Python: правильный способ чтения большого набора данных без сбоя памяти - PullRequest
0 голосов
/ 02 мая 2018

Я прочитал набор двоичных данных TDMS, сгенерированный LabView, используя этот код . Размер файла составляет около 500 МБ, поэтому он не такой большой, как прокомментированный в других опубликованных вопросах, например Q1 и Q2 .

Мой компьютер имеет четырехъядерный процессор i7 и 8 ГБ оперативной памяти, использует Ubuntu 16.04 и запускает IPython Notebook (Python 2.7).

Я заметил, что в системе мониторинга каждый раз, когда я читаю файл (~ 500 МБ), он, очевидно, хранится в оперативной памяти.

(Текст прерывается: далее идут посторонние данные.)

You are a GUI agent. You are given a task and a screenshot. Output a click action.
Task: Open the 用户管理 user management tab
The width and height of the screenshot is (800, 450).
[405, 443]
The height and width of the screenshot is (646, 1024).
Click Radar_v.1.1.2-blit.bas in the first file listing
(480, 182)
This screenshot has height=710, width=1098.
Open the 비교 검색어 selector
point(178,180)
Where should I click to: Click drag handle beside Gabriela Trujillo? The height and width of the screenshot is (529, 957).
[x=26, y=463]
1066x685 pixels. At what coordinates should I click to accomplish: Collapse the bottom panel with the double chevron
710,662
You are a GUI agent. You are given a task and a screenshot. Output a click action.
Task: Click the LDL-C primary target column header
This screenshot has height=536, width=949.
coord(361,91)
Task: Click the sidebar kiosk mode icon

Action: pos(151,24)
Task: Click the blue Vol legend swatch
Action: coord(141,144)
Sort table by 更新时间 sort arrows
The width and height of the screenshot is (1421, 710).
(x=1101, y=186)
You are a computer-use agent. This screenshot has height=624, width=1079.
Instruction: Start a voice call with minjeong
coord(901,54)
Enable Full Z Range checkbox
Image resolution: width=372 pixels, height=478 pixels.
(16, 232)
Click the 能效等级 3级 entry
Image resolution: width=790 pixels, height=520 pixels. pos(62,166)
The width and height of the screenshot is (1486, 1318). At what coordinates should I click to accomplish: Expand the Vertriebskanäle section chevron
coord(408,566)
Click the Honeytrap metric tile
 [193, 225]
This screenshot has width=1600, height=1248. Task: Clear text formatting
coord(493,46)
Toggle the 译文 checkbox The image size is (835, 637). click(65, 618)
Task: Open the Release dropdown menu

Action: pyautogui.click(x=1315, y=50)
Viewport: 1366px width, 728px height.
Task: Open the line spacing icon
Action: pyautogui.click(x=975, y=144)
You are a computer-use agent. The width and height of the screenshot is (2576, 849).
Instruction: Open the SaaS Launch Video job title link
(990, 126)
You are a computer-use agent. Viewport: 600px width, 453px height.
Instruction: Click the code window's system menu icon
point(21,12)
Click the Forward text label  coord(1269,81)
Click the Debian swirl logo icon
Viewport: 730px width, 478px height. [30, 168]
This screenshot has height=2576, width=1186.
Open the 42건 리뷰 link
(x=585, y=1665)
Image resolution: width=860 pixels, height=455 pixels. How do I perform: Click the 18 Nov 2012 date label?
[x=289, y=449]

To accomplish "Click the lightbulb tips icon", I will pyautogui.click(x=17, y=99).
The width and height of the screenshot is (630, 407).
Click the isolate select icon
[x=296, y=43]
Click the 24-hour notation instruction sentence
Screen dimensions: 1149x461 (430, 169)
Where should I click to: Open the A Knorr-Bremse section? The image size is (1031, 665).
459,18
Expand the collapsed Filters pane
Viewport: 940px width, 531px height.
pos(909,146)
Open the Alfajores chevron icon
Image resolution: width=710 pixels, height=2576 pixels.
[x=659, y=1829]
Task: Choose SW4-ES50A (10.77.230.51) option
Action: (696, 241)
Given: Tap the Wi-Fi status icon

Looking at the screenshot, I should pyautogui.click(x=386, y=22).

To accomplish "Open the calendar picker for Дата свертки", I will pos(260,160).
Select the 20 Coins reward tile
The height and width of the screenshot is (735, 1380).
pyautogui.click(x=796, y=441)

Данные имеют 8 массивов по 3.3e7 точек. Когда я попытался построить (используя matplotlib) только один массив, потребление памяти увеличилось примерно до 1 ГБ. Итак, представьте, когда я попытался построить 8 массивов на одном графике. Я должен перезагрузить ядро, чтобы очистить память ОЗУ. Но что, если мне нужно построить каждый массив?

Я экспериментировал с этим раньше, когда читал кратные астрономические изображения.

Я пытался найти ответ для этих ищущих в вопросах Q1 и Q2 , но эти ответы не решены.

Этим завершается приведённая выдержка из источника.